Art, on the other hand, is more static. To experience art on display requires a specific setting in most cases, and social media platforms like Instagram don’t truly bring out the same beauty and creativity that an artist can convey through mediums larger or more textured than a tiny phone screen.
That’s where Daylighted comes in, offering art-as-a-service to commercial or residential spaces, displayed dynamically on large screens in prominent locations. To date, the company has placed their installations in banks, airports, and hotels – all semi-public places where art can be appreciated, but is not especially common. According to Daylighted CEO Alex Cammarano,
Art can be, you know, difficult to access. It's stuck in art galleries, museums. But if you're not really interested in it, you'll never go. That was my case. After spending hours on Instagram I was like, ‘Oh, my god, I really like art. I have a lot of good emotions around art, and I want more of it. I decided to work on a little solution to have a stream of artwork on a screen in my living room, so I would not spend that much time on my phone’s small screen. Instead, I would access that content automatically on the bigger screen.
It was at this point that Cammarano and co-founder Elisabeth Mouchy realized that he was not alone, and that more people would like access to art in more places. After an initial run working with hotels, the co-founders started to receive a lot of positive feedback from their guests as well as from the artists. Their solution allowed the hotels to display local art, all using existing equipment, and adding more sophistication to the environment.
Daylighted has since expanded to feature more than 10,000 contemporary works in various mediums by more than 300 emerging and mid-level artists, which has led to hundreds of pieces being sold directly through their platform. And their success doesn’t end there – the company has raised some funding from Paris&Co Incubateurs and Kima Ventures among others –however, they are primarily bootstrapped. Cammarano says,
I have learned a great deal in bootstrapping Daylighted to considerable commercial success over the past year. I sought to bring beautiful art and state of the art technology together in creative ways that benefit business enterprises seeking to please their clientele, from major hotel chains to commercial real estate owners.

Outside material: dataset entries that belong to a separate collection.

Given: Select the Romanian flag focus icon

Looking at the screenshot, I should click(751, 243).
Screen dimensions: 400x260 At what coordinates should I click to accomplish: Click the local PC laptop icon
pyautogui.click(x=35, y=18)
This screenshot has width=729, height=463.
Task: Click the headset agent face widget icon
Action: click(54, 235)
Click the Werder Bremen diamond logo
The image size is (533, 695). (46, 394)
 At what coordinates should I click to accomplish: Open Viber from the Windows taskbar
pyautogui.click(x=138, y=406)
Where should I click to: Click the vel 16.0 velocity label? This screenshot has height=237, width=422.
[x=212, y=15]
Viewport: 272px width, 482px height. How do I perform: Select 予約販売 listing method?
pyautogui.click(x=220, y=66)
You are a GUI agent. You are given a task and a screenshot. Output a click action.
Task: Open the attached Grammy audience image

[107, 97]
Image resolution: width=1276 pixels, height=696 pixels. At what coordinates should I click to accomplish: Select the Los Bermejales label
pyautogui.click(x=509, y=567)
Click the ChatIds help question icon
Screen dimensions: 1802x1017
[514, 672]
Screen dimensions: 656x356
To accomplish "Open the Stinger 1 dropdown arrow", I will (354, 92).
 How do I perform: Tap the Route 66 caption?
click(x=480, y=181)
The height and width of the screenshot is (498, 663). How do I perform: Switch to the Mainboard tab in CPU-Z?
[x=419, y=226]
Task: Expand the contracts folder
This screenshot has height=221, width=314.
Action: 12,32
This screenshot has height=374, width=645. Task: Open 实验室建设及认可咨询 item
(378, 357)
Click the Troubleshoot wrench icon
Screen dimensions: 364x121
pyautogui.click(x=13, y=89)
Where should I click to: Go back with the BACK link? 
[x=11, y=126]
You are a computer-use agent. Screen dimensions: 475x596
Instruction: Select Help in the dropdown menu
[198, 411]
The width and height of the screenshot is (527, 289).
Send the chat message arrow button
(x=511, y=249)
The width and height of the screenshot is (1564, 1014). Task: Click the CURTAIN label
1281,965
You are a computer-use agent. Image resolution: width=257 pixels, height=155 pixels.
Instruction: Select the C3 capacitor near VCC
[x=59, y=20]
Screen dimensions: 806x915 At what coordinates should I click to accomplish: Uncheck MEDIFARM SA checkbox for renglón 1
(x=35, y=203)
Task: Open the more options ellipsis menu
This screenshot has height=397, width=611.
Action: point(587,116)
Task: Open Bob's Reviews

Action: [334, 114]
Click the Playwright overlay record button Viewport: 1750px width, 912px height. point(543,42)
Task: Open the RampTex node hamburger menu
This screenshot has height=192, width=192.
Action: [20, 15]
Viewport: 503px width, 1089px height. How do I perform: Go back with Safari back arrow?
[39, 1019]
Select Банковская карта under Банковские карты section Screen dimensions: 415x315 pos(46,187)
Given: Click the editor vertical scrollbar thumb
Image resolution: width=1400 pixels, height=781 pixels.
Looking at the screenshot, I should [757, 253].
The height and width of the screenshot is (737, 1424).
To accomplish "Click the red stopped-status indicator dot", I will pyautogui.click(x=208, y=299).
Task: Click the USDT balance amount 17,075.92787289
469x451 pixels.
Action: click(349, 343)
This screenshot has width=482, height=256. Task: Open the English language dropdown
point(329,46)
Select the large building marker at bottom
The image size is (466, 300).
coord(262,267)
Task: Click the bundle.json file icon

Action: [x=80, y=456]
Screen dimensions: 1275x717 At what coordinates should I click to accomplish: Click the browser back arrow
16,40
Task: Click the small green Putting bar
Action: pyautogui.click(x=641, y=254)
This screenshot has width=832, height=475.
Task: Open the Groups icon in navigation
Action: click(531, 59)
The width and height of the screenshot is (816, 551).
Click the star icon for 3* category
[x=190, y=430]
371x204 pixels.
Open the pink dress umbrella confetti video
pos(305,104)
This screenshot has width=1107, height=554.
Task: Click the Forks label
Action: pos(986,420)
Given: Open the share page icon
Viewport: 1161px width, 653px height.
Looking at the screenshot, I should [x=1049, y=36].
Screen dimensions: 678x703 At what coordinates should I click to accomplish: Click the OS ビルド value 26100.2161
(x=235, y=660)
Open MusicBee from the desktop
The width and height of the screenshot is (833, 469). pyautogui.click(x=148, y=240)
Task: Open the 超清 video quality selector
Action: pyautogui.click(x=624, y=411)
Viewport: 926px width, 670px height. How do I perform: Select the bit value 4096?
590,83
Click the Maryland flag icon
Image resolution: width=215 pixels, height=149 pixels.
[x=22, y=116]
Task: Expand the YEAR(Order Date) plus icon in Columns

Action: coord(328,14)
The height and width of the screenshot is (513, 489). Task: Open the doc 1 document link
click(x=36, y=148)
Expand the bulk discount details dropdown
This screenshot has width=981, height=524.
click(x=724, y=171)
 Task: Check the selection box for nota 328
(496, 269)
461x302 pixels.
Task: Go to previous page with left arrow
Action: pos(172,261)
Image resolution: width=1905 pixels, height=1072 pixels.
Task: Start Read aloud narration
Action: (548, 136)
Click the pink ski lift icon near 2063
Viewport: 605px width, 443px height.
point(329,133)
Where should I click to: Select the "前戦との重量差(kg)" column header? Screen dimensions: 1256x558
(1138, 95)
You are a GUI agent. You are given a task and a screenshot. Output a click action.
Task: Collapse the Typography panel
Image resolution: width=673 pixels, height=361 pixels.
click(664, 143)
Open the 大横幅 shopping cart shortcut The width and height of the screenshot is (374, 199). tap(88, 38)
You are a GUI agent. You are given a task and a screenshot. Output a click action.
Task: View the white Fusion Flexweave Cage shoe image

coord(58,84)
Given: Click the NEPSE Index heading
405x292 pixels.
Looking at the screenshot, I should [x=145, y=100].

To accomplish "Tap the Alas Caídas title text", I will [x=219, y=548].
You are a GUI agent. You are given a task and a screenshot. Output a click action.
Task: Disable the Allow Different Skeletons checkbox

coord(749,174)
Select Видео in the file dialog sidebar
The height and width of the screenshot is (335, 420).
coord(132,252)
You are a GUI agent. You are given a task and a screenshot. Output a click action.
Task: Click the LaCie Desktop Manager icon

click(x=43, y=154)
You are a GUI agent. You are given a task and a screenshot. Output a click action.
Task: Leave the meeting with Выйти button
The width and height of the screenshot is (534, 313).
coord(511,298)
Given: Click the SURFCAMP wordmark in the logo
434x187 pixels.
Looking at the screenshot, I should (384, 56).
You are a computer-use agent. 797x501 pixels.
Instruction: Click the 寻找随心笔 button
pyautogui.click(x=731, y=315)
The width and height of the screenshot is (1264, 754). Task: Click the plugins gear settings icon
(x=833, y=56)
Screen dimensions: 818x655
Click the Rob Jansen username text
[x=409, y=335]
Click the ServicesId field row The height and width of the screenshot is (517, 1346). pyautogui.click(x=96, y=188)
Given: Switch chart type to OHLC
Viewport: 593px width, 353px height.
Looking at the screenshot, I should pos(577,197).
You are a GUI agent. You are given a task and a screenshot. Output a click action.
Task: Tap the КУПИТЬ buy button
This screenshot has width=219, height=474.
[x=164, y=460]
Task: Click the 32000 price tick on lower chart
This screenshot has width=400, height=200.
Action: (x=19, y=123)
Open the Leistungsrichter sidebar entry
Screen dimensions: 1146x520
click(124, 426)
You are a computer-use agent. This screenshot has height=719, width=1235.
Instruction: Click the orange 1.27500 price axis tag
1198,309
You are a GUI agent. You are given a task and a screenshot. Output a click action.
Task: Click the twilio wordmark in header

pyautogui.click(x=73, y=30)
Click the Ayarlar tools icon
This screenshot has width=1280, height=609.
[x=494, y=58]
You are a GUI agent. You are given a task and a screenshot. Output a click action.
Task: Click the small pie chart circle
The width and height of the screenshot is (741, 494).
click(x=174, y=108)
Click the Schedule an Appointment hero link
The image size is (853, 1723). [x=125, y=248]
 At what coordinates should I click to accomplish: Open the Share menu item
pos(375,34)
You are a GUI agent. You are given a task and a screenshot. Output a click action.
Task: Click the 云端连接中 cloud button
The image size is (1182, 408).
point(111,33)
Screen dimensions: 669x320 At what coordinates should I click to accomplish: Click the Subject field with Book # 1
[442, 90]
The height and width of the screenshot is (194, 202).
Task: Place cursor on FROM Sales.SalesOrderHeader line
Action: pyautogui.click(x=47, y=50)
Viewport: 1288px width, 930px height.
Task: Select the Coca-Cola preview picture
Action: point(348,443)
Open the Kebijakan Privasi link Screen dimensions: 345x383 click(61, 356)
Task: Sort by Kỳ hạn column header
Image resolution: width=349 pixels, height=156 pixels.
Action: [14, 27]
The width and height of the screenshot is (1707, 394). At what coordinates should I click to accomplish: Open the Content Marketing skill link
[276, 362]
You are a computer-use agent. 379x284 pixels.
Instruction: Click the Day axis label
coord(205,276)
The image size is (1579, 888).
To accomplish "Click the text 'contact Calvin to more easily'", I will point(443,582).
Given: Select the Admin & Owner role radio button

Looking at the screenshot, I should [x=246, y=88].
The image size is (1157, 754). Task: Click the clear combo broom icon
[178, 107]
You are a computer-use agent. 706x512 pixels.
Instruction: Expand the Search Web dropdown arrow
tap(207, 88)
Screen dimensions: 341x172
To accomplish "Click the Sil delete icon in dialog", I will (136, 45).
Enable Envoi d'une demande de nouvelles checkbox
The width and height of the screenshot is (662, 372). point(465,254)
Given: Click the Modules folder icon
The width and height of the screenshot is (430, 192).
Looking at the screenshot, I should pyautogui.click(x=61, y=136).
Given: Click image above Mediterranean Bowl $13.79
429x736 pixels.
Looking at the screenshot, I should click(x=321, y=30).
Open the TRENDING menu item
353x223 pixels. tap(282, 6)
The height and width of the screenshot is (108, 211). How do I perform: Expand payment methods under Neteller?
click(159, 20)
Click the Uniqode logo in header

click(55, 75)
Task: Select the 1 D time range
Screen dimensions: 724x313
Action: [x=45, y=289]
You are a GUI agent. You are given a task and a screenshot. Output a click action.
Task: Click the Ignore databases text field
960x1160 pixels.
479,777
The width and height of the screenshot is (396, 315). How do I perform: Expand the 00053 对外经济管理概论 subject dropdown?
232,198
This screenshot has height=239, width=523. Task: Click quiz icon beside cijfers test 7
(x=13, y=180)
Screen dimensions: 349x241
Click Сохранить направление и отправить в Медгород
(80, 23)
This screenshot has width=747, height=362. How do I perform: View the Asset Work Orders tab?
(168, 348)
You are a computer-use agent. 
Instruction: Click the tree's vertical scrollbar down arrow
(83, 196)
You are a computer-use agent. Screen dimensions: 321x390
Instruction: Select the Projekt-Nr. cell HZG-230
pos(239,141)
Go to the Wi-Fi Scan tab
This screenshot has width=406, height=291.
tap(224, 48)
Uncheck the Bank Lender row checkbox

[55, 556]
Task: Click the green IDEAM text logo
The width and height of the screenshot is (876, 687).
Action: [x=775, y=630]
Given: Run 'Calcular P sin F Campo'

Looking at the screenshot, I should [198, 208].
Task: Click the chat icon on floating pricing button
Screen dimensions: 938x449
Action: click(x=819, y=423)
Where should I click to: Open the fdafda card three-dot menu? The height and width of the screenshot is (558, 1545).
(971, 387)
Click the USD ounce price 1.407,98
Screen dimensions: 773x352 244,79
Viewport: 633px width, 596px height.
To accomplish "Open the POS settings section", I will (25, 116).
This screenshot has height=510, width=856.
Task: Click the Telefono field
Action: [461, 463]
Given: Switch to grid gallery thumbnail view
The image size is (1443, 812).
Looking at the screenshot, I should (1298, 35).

Through their success, Daylighted developed a simple mission: to bring fresh energy and accessibility of art to everyone. More specifically, to bring attention to emerging artists, which can easily be done through their SmArtGallery, which enables both commercial and residential owners to display a large range of constantly changing or curated works. The artists also provide information about the work and themselves, which is then made accessible each time their work is presented.
The SmArtGallery is a little dongle we plug into the back of a screen in a hotel lobby, in a restaurant, in a coffee shop, or in any public place, and then it rotates artwork. And so the venue can also, at any time, go onto the platform and decide, ‘Hey, today we want this specific art piece,’ or ‘We want this specific art gallery,’ or ‘We want that museum's exhibition’ and display it on all of their screens.
Not only is there a gallery present, but viewers can learn more about the work through a mobile app, or the space’s owner can choose to put a mobile device on display to make it even more accessible. Viewers also have the ability to purchase the work or similar work from the artist, too. The key element is that the art goes to the people, rather than the people to the art. Daylighted also offers the digital content to the space owners, so that they can promote it on social media to encourage more foot traffic into their space.
When asked how he defines success, Cammarano said it all circles back around to bringing art to the people.
It’s every time there is a guest in the hotel that has never been into an art gallery or never really looked at art, sees Daylighted and says, ‘Wow, this is pretty cool,’ and they get this little emotional response like, ‘I think I like that.’ And they scroll through the tablet, they look at the full exhibition and they look at another piece, and they say, ‘Wow, I like this one too.’ And then they start thinking that maybe they like art, but they didn't know it before because they were not exposed to it — that's the success story, inspiring more people through art.